- **Source**:

______

| It's Elementary, Dr. Watson!
Work hard, get fired. How many people
couldn't sympathize with Dr. Robert T. Watson, who has toiled
tirelessly as the head of the United Nations' Intergovernmental
Panel on Climate Change (IPCC), and whom the Bush Administration
wants to replace with Rajendra Pachauri, an Indian engineer?
Whereas Watson is a household name in green domiciles worldwide,
Pachauri is a virtual unknown.
The problem, dear Watson, is what you have
been working so hard at,
which is the Kyoto Protocol on global warming. The way your Euro
friends want to implement the Protocol will cost the U.S. about
2.3 percent of its GDP per year, and you seem very enamored of
their attitude. At the same time, the Bush people know the
Protocol would have no detectable effect on planetary
temperature for about 100 years, and that it's pretty silly to
promulgate technological regulations in that time frame.
Nonetheless, it is a bit unfair. Watson
really is indefatigable, or at least he doesn't show fatigue. At
the interminable U.N. meetings, such as the one that slapped
together the Kyoto Protocol in 1997, he stayed up all night, a
lot of nights, to craft text acceptable to Al Gore. In an
earlier incarnation, as a graduate student in atmospheric
chemistry at University of Maryland, and later as honcho of
NASA's stratospheric chemistry program, his drive and commitment
were legendary.
Along the way, though, Watson discovered
that his true calling wasn't science so much as it was using
science to tell people what to do. And he's proud of it, too. In
April 1996 he left his position as associate director of
President Clinton's Office of Science and Technology Policy for
the World Bank. In an article on the job change, Washington's
greenie gossip sheet Global
Change wrote:
In
his work for the federal government and now the World Bank,
Watson retains his involvement with science but can also
influence directly and strongly the social issues that matter to
him. [Said Watson:] "I find it an order of magnitude more
rewarding, much [italics in original] more rewarding.
With regard to his continuing as head of
the IPCC, being a vocal supporter of the guys who ran against
the current President probably wasn't a good idea. Watson is
quoted in the same issue of Global
Change as saying that "The [Clinton] Administration's
position on the environment [was] absolutely admirable." As
for the Republican Congress, Watson said, "Rather than
moving things forward constructively, we've been trying to make
sure that the things we've been doing were not undone."
In preparation for the mid-December 1997
U.N. meeting in Kyoto, where the infamous Protocol was approved,
The Wall Street Journal's
John Fialka, whose pro-green sympathies are pretty obvious in
his reporting, interviewed Watson, who expressed great
displeasure with the proclivity of Americans to question their
government, particularly on environmental matters. Watson seemed
instead to admire what he deemed as German acceptance of the
beneficence of federalized power.

______

[Rows for locating described items]
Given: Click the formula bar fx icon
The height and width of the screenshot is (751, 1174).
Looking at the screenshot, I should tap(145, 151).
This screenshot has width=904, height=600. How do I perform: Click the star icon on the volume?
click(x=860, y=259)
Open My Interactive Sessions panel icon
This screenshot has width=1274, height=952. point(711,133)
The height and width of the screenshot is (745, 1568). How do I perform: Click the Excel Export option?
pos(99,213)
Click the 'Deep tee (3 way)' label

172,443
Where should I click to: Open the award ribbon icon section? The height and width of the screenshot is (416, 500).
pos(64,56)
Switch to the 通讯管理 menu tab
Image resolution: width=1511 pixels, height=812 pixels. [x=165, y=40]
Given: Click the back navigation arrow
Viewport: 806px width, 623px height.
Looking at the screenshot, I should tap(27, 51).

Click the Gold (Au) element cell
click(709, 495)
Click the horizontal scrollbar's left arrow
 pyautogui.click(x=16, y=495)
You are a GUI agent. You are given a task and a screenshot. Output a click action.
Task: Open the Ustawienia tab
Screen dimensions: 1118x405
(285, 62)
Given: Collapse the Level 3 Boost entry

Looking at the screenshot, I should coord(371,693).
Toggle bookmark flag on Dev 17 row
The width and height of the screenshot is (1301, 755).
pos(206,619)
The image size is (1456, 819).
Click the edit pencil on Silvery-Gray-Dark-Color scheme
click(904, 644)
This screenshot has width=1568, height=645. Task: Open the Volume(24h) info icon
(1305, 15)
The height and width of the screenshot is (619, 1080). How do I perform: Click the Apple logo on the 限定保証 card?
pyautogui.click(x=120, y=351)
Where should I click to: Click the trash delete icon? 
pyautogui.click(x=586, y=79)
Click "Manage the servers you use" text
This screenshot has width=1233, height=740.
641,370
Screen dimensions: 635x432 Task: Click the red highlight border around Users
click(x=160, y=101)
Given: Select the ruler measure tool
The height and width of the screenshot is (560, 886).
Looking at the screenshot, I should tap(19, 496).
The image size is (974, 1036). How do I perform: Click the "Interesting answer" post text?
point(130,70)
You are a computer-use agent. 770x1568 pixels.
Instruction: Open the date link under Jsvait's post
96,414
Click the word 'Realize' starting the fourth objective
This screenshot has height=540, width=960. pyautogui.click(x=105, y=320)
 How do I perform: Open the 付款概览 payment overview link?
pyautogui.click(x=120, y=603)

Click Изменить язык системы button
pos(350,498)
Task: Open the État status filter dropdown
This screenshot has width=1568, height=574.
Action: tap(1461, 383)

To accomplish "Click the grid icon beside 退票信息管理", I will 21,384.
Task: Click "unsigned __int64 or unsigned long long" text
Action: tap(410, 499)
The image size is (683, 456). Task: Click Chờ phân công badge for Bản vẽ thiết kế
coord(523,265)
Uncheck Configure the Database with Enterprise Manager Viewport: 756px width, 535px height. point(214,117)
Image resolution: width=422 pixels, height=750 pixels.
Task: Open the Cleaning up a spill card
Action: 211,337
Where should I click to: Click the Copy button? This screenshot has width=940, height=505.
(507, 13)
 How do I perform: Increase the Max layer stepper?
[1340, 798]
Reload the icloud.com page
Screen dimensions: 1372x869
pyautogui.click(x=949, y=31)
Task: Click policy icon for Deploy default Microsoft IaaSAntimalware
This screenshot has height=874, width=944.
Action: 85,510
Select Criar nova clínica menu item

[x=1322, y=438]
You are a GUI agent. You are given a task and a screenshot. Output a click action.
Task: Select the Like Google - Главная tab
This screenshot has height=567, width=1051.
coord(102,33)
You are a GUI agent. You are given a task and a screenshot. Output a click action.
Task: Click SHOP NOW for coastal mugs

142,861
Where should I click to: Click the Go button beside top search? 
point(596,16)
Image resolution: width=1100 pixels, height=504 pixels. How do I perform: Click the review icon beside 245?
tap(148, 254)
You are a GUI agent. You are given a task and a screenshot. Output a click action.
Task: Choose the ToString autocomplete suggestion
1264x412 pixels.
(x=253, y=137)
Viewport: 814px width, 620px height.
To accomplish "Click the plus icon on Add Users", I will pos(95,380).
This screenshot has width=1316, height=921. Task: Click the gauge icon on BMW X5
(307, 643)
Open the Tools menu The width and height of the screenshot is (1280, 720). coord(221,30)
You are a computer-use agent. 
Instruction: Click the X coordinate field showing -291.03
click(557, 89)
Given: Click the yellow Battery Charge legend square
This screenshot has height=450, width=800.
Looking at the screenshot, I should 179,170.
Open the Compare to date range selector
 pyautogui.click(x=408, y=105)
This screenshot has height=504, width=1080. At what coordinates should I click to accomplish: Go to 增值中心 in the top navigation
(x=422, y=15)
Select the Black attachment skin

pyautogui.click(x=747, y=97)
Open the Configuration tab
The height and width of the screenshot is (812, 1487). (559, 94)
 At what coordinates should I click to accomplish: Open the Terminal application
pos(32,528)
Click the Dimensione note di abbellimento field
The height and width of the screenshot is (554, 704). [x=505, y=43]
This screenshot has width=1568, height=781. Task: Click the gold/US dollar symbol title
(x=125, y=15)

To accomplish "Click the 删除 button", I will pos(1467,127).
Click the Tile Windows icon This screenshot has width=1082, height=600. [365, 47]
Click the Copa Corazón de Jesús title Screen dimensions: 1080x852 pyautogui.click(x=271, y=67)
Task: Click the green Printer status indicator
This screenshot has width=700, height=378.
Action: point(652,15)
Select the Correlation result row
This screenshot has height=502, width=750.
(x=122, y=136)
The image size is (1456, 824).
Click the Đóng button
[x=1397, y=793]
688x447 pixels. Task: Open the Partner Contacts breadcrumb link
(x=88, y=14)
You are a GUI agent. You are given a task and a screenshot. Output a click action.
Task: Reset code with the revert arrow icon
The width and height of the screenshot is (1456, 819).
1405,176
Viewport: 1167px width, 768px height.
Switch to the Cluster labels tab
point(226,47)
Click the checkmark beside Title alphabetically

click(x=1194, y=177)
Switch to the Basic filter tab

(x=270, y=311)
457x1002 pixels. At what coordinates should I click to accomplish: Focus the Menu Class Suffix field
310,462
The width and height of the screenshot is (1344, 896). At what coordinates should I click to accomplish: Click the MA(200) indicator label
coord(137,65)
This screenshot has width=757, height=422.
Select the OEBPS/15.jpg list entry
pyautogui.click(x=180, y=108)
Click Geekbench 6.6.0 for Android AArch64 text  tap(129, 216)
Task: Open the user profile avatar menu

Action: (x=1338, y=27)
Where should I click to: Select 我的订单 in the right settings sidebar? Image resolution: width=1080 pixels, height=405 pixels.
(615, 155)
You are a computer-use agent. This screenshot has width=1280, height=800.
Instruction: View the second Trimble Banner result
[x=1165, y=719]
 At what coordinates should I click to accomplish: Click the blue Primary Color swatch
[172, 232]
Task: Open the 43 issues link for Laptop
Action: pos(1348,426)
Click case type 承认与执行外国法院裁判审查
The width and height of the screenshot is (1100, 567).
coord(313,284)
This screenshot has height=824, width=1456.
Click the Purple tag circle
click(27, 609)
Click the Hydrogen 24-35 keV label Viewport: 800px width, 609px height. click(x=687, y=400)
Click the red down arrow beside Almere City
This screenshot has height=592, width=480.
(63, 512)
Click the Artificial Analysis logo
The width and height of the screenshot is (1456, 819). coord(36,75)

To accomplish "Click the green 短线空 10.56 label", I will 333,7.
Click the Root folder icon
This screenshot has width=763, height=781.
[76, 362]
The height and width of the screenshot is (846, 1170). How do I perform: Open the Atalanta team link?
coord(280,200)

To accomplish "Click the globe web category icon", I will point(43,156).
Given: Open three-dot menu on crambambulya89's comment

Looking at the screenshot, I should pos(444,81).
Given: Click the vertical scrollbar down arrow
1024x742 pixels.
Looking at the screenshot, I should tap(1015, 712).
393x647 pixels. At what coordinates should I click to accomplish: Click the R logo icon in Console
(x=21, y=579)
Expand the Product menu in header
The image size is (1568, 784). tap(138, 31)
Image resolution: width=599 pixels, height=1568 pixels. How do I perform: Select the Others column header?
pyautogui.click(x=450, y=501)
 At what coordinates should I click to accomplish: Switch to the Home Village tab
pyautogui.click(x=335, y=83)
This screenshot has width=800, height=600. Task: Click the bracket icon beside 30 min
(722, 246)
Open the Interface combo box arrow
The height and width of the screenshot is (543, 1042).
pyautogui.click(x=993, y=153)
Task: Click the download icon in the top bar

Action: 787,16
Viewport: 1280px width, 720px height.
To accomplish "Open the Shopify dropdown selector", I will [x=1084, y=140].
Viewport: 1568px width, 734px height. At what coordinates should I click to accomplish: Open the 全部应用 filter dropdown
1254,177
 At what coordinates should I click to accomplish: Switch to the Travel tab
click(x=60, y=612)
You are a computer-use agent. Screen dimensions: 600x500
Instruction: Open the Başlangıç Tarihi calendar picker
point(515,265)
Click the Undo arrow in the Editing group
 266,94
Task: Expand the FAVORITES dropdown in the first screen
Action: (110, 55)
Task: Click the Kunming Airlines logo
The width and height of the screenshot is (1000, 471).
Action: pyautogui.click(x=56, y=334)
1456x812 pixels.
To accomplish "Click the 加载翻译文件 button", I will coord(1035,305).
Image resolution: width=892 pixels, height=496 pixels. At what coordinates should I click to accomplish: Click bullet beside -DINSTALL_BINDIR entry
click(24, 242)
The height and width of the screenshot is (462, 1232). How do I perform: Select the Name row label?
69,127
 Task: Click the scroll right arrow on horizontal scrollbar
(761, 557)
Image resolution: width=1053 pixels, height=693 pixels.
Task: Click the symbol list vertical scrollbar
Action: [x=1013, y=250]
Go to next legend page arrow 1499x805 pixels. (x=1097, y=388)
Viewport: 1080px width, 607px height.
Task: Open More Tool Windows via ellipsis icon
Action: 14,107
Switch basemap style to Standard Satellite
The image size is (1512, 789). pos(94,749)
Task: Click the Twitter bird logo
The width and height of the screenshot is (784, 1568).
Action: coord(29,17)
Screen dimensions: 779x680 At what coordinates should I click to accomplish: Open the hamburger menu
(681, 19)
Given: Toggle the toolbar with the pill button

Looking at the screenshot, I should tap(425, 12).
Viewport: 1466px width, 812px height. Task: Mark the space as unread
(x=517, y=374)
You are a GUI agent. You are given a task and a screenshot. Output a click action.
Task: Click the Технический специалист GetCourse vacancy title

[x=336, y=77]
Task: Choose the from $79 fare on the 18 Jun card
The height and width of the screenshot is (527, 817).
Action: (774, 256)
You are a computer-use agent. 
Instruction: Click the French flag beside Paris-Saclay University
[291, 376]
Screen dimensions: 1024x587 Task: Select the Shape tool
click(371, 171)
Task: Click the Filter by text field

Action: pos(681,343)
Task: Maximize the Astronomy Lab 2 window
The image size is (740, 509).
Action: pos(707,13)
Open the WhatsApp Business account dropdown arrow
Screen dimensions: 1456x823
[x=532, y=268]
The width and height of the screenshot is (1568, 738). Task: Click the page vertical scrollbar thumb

______

- **Actions to take**:
A. Could you arrange the rows, from the line with "Reload the icloud.com page" up to and including the line with "(x=253, y=137)", as a Markdown table with the columns No. and Line, leaving out blank lines?
B. Can you pick up the piece about Dr. Robert T. Watson and the IPCC after its last sentence and carry it forward?

- **Responses in order**:
A.
| No. | Line |
|---|---|
| 1 | Reload the icloud.com page |
| 2 | Screen dimensions: 1372x869 |
| 3 | pyautogui.click(x=949, y=31) |
| 4 | Task: Click policy icon for Deploy default Microsoft IaaSAntimalware |
| 5 | This screenshot has height=874, width=944. |
| 6 | Action: 85,510 |
| 7 | Select Criar nova clínica menu item |
| 8 | [x=1322, y=438] |
| 9 | You are a GUI agent. You are given a task and a screenshot. Output a click action. |
| 10 | Task: Select the Like Google - Главная tab |
| 11 | This screenshot has height=567, width=1051. |
| 12 | coord(102,33) |
| 13 | You are a GUI agent. You are given a task and a screenshot. Output a click action. |
| 14 | Task: Click SHOP NOW for coastal mugs |
| 15 | 142,861 |
| 16 | Where should I click to: Click the Go button beside top search?  |
| 17 | point(596,16) |
| 18 | Image resolution: width=1100 pixels, height=504 pixels. How do I perform: Click the review icon beside 245? |
| 19 | tap(148, 254) |
| 20 | You are a GUI agent. You are given a task and a screenshot. Output a click action. |
| 21 | Task: Choose the ToString autocomplete suggestion |
| 22 | 1264x412 pixels. |
| 23 | (x=253, y=137) |

B.
"Watson," wrote Fialka,
"finds the difference between Americans and Europeans, who
are more concerned about global warming, puzzling." Watson
himself was quoted next: "In Germany, when the legislature
and government determine there's a problem, the public and
industry will follow that decision. The opposite seems true in
the U.S. Unless you have industry and the public behind you, you
find the government, especially the [Republican] Congress, is
unwilling to lead."
None of this is science. Watson is
praising the Clinton Administration, criticizing the Republican
Congress, and seemingly calling the American people a bunch of
dumb bunnies.
How did Watson perform at the nexus of
science and policy, which he found, as noted above, "much
more rewarding"? In February 1992, in his leadership
capacity in NASA's stratospheric chemistry program,
he was featured at a press conference in which he
repeatedly announced that ozone depletion was "worse than
we thought" because there was an ozone hole in imminent
formation over the Northern Hemisphere. Until then, rapid
late-winter ozone depletions had been confined to South Polar
regions.
Watson knows that "ozone hole"
is a misnomer. Stratospheric ozone never depletes to zero as a
result of chlorine chemistry. The large depletions that take
place for a six-week period in late winter around polar sunrise
are surrounded by a global band of enhanced
ozone. Soon after sunrise—and long before anyone could get
much of a sunburn before freezing to death—old Sol
catalyzes the reformation of ozone in the depleted South Polar
region.
Watson's statement was based not upon
measurements of North Polar ozone, but on a few aircraft
measurements of stratospheric chlorine, which can (but does not
necessarily) lead to a rapid, temporary ozone depletion. The
next day, then-Senator Gore pronounced an "ozone hole over
Kennebunkport," President George H. Bush's home.
Gore and Watson go way back. Watson knew
that such an ozone depletion was impossible at the latitude of
Maine and that there was absolutely no evidence from the NASA
aircraft that could indicate even the most remote possibility of
such an event. But instead of choosing to advise the public on
the whole truth, he chose to let the political process unfold.
Within two days, a panicked Senate passed a ban on
chlorofluorocarbon (CFC) refrigerants by a vote of 96 to 0, but
the Northern Hemisphere ozone hole was a false alarm.
What really ticked off the Bush
Administration was Watson's behavior in Shanghai on January 20–21,
2001. There the IPCC adopted its latest compendium on climate
change. Watson approved the insertion of a new
"storyline" (that's what the IPCC now calls its future
projections) that predicted a silly warming of 11°F in the next
100 years. Those of us in the scientific community who had
reviewed the document the previous summer never saw this
outlandish projection because it was inserted after the general
peer review.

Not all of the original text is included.